A pandemia está aí para acentuar as desigualdades, onde as classes mais baixas poderão estar em risco de pobreza extrema e miséria.  E se no nosso país a desigualdade social já tem sido uma realidade e um entrave ao crescimento e ao desenvolvimento sustentável – o Índice de Gini, que mede a desigualdade de rendimentos entre as pessoas, é pior em Portugal do que a média europeia e fica atrás de países como a Estónia ou o Chipre – como será agora com uma discrepância ainda mais acentuada?

O pandemónio sanitário e psicológico, económico e social ainda está, portanto, para vir. E muitos outros dramas estariam ainda por abordar, como a redução da dinamização cultural, os desastres naturais que não escolhem o momento para ocorrer, etc.

E o que podemos fazer para atenuar o pandemónio?

Em primeiro lugar, importa preparar e dotar o nosso SNS para a famosa segunda vaga. A organização de recursos (humanos, tecnológicos, equipamentos, etc.) será fundamental para criar uma estrutura suficientemente robusta que dê resposta a um pico previsto para os últimos meses do ano, sem comprometer o “business as usual” da saúde no nosso país. Este planeamento deve ser desenhado de forma holística de modo a incluir os serviços de saúde mental, tão importantes neste contexto atual.

Em segundo lugar, importa aproveitar devidamente a “bazuca” dos fundos europeus para gerar uma melhor distribuição da riqueza, dando os recursos às pessoas para evitar cataclismos sociais, bem como fornecer o devido apoio ao tecido empresarial e industrial do país, que precisa de se revitalizar, setor fundamental para criar riqueza e emprego.

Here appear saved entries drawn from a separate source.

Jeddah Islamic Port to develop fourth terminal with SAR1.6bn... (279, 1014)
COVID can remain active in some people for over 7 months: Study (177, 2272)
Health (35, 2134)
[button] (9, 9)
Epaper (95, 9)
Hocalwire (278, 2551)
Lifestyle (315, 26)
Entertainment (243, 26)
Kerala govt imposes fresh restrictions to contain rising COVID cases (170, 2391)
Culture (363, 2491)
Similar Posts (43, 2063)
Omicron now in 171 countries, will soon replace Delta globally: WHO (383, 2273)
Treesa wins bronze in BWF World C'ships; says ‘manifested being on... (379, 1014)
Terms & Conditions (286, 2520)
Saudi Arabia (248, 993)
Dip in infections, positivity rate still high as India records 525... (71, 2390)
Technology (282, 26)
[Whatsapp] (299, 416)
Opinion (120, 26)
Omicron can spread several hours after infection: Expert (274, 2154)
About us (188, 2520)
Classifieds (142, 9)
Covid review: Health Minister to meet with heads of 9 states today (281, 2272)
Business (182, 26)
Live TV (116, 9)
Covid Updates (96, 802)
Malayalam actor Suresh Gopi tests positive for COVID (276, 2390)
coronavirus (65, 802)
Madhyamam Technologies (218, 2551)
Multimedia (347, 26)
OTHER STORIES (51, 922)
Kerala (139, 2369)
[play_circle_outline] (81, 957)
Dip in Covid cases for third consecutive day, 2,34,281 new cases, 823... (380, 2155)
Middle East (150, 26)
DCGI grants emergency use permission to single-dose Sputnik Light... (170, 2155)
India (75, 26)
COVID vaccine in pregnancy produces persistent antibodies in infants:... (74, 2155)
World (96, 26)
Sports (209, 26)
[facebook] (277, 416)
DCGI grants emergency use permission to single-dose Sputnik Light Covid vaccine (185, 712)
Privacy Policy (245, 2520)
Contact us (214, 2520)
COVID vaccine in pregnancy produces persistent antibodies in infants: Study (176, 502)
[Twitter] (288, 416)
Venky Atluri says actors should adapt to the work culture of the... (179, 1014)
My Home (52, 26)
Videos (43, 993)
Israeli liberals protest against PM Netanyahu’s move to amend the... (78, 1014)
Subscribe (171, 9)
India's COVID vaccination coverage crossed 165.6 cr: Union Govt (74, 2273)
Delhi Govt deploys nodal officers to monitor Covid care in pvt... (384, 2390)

Mas não basta confiar nos agentes políticos para resolver este panorama. Cada um de nós pode e deve procurar dar o seu pequeno contributo, procurando nas suas comunidades locais, ou até mesmo criando pequenas iniciativas para ajudar os mais necessitados. O empreendedorismo social é agora mais urgente do que nunca. A solidariedade, caridade e alguma clarividência de espírito são fundamentais para construirmos uma sociedade com os valores necessários para enfrentar a verdadeira crise que se aproxima. É crucial estarmos disponíveis para ajudar a comunidade, mantendo sempre as precauções e cuidados que a pandemia exige.

Ah! E por fim, algum otimismo e esperança – algo que este artigo de opinião não cumpre!